Good start – bad finish.
Mikel Arteta said there was a difference in the fitness of the two teams – which was telling – particularly in the last ten minutes. And particularly the way that he wants the team to play.
“We are asking them to do something different, to play at a different pace and be much more aggressive, and at the moment they suffer.”
Like a lot of Premiership games this weekend, this game hung on refereeing decisions be it on the pitch or Stockley Park. Arsenal had a four-on-three when Jorginho – already yellow-carded for a professional foul, hauled back Guendouzi who was breaking away down the middle. Referee Pawson gave a foul – but booked Lacazette for protesting. Chelsea fans could argue that Guendouzi on Abraham and Lacazette on Jorginho should have been second yellows – but weren’t as blatant.
And a few minutes later it was the Brazilian, winning a foul and then hauling Torriera to the ground from a free-kick who found himself unmarked to tap into an empty net.
Chelsea, like Manchester City use fouls and professional fouls to their great advantage. Arsenal – still with a post-Wenger aura of niceness don’t execute them as well or not at all. And some teams get more bookings than others come what may. Chelsea racked up more fouls in this match – but had less yellows.
It was also the Chelsea number five who changed the game, coming on after 35 minutes, as Chelsea were being battered. Lampard changed shape from three to four at the back, with an extra body in midfield. Arsenal had been flooding that area with advanced full backs – and this new Chelsea system pushed them back and evened up the numbers where it mattered.
But Arsenal showed what they could become – with a compact shape, aggressive pressing and one and two touch attacking play.
Nelson ran down the right and won a corner which Luiz bicycled kicked wide.
Guendouzi felled Willian on the left of the Arsenal area – a bit impetuous. Willian passed to Mount from the free kick who fired at Leno.
Aubameyang won a corner which Chambers flicked on and the Gabonese headed past Arrizabalaga and into the net.
Lacazette was nearly through but stumbled under Zouma’s challenge. Pawson nearly blew but played advantage. Disadvantage as it turned out.

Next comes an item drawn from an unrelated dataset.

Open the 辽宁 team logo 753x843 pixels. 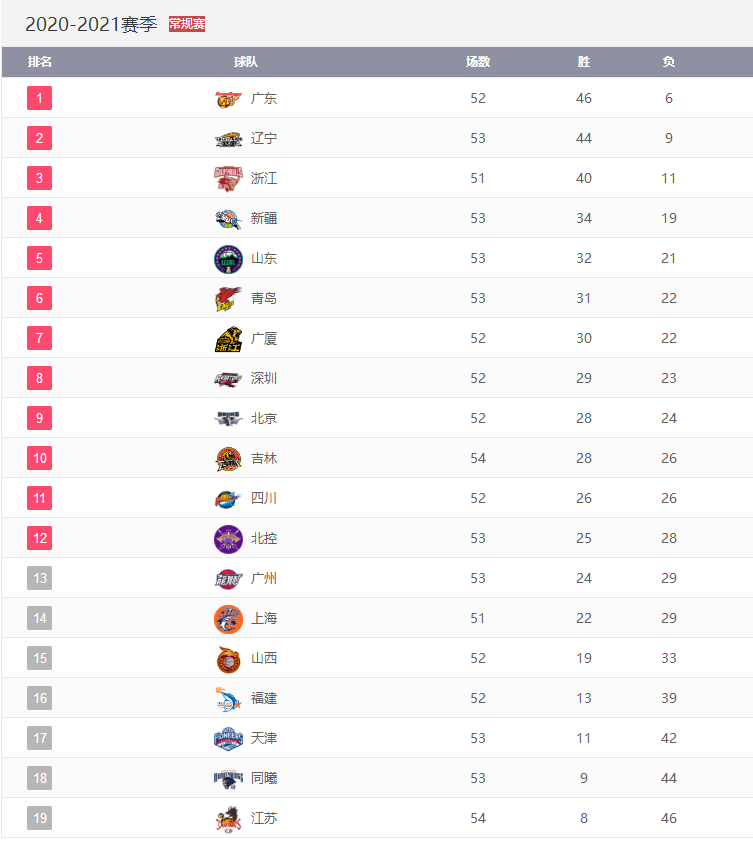coord(228,139)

Nelson sped down the right and crossed for Aubameyang who cushioned it for Lacazette, but his first touch let him down and a great chance was cleared.

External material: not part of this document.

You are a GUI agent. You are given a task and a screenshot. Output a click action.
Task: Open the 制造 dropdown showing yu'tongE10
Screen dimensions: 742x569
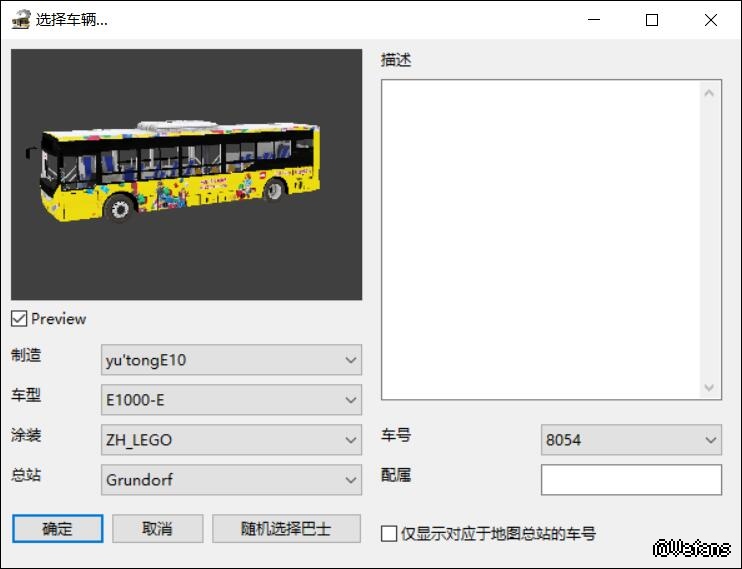(231, 360)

Chambers right leg buckled under a challenge and he was substituted by Mustafi.
The rhythm changed after the long break and Chelsea came into it. Zouma had a chance to equalise from a corner but missed his shot.
At the start of the second, Lacazette ran past Jorginho and the Chelsea player pulled him down cynically – for his first yellow.
Mount and Willian started to find spaces and a dangerous cut back was cleared by Luiz. Abraham had a clear header from the resultant corner but it went straight to Leno.
Guendouzi broke in the middle, was held by Jorginho but Pawson ignored the yellow – instead booking Lacazette for protests.
Willock came on for Ozil, who went off to a semi-standing ovation and “We’ve got Ozil” (two weeks is a long time in football) and soon had a glorious chance to make it 2-0 following good defensive work from Aubameyang, but fired just wide.
Jorginho was felled by a tired looking Lacazette on the left. And then popped up after more dark arts at the free kick to tap home.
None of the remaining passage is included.